## Text extract:
A Pilgrim's Progress
So You're Thinking of Doing A Public Art Piece?
(Above, the animation strip that went inside the giant zoetrope drum.)
Back in 2010, I was working part-time at UPenn and struggling to find my way as an artist. I had started my own non-profit project, Tsirkus Fotografika*, a few years prior, bringing an itinerant vintage photo studio to various parties and events. Steampunk was very big at the time. I loved the kind of public contact it encouraged. People would often get very creative in front of the lens, making for some memorable portraits. Participants were amazed that that a 70 year-old Graflex camera cold produce such solid photos (I was using Fuji peel-apart film, since discontinued). Being the “ringmaster” of all this creativity really suited my personality. However, there were some major drawbacks. It could be backbreaking work and long days of working out in the hot sun or into the wee hours of the morning. The profit was break-even unless it was the rare wedding gig. The shoots were mostly in NYC and I’m in Philadelphia with the gear being cumbersome and heavy. Logistics and keeping down expenses were difficult.
Mural Arts, the largest employer of artists in Philadelphia announced at that time that they were planning a new initiative surrounding immigration to South Philadelphia and I applied. I was already familiar with some of Philly’s Jewish history through my work at Penn in the Freedman Jewish Music Archive, and digging into this along with a nice fellowship and production budget ($25K in total as I recall), was a big draw. The area around 7th street on Bainbridge down to past Snyder Avenue in Philadelphia had been a large Jewish enclave and there was still a Jewish community center in the neighborhood that served elderly residents. (Since closed.) That corridor also has a large Cambodian presence, a culture I knew little about that I felt would be interesting to explore.
With my friend Susan advising me, I passed the initial proposal phase with flying colors. I wanted to have a temporary storefront photo studio where I would do portraits, interview people, and create a magic lantern show to be projected outside in the neighborhood as part of a multimedia presentation. I brought a glass sample slide to pass around, perhaps that clinched it.
Even though I was working side-by-side with an experienced ethnographer, we could make no significant inroads into working with the Cambodian population. It was too insular and wary of outside contact. We were rebuffed at one community center in the neighborhood that served what seemed to be a largely African American population, apparently due to something Mural Arts had done. That left the Jewish community center, which turned out to be fantastic. The attendees, many in their 90’s had lived in the neighborhood there whole lives. We clicked. They allowed me to interview on video and photograph them using my very old 4x5 camera and instant film.
The overall project manager was replaced, twice. There were a number of project reviews including at least one with the community at large. Work progressed more slowly than anticipated, I believe things were put on hold at a number of junctures. The project artists eventually banded together and pushed for a extension, which we got.

## Information given:

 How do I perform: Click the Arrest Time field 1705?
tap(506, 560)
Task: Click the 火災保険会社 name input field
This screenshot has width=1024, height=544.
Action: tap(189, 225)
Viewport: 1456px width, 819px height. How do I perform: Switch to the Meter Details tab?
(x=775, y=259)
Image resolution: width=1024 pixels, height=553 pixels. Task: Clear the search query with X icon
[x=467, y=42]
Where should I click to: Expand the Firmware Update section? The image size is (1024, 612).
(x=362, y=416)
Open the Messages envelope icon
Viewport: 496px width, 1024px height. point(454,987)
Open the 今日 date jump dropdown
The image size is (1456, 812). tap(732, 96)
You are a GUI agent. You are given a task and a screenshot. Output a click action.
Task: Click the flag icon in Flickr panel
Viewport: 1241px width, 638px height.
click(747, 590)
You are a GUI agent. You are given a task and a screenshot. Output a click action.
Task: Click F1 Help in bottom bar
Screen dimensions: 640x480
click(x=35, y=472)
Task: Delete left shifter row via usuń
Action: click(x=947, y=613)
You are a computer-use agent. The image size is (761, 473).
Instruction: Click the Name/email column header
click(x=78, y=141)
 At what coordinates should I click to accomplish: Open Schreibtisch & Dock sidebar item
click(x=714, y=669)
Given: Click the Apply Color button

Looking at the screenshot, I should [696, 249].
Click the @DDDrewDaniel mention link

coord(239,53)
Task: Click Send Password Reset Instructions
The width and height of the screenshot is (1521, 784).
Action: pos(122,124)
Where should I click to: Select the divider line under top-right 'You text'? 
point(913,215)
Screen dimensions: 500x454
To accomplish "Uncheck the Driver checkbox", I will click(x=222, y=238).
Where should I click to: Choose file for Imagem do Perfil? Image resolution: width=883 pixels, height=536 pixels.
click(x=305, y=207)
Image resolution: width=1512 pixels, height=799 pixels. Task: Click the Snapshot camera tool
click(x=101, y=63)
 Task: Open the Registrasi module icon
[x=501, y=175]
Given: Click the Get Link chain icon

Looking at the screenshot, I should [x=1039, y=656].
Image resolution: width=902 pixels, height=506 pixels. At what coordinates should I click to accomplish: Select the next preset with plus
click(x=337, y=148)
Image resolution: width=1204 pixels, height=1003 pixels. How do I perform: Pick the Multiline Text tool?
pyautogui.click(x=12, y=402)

## What you need to do:
[1] Write out the stretch of the public art essay from "With my friend" through "that clinched it.", copying it word for word.
[2] According to the public art essay, what was the total of the fellowship and production budget for the Mural Arts project?
The records were drawn from a separate source and are unrelated to the text.

## Results by task:
[1]
With my friend Susan advising me, I passed the initial proposal phase with flying colors. I wanted to have a temporary storefront photo studio where I would do portraits, interview people, and create a magic lantern show to be projected outside in the neighborhood as part of a multimedia presentation. I brought a glass sample slide to pass around, perhaps that clinched it.

[2] $25K in total, as the writer recalls.